* [Problem statement]: Only lines that contain the word "agent" belong in the answer; copy them from the records below.

* [Records to process]:
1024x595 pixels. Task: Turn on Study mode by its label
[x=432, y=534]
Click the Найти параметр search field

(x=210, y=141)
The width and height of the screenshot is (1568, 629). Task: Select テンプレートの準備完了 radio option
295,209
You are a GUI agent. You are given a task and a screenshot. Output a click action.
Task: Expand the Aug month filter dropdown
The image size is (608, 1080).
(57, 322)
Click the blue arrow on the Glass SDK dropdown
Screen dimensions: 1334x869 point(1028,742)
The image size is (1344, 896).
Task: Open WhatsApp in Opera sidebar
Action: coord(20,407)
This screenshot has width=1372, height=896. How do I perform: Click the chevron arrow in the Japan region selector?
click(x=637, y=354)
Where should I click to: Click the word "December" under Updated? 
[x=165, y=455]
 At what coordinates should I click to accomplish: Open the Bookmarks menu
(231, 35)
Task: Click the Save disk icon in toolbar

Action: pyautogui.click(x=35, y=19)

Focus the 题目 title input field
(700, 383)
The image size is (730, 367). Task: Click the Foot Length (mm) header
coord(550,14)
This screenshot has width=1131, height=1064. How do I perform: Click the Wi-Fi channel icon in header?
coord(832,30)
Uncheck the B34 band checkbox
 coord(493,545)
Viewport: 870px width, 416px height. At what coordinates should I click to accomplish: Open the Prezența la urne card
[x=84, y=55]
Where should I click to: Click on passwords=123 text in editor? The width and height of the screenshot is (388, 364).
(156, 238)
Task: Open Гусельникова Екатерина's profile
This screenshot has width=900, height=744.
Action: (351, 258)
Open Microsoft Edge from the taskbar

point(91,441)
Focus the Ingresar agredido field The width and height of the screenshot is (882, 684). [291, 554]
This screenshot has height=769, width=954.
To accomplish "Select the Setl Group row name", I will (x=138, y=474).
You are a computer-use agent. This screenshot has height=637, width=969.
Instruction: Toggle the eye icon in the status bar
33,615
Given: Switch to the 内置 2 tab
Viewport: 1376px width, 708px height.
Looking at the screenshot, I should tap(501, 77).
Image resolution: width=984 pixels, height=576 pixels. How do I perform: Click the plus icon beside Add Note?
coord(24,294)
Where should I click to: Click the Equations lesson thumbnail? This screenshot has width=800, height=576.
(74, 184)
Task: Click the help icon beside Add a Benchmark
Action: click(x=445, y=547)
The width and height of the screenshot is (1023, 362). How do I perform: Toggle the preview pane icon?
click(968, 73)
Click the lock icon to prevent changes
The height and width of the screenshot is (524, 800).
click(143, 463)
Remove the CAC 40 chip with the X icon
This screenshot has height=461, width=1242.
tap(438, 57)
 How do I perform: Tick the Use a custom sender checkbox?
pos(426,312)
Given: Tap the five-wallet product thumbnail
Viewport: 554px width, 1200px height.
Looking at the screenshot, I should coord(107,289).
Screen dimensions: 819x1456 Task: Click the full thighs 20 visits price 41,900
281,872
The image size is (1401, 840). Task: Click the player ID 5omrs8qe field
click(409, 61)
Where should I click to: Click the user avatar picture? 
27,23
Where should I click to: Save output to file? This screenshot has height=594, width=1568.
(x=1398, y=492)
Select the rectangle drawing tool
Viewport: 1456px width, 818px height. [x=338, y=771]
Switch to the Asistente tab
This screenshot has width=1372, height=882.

* [Solution to this exercise]:
You are a GUI agent. You are given a task and a screenshot. Output a click action.
You are a computer-use agent. This screenshot has height=637, width=969.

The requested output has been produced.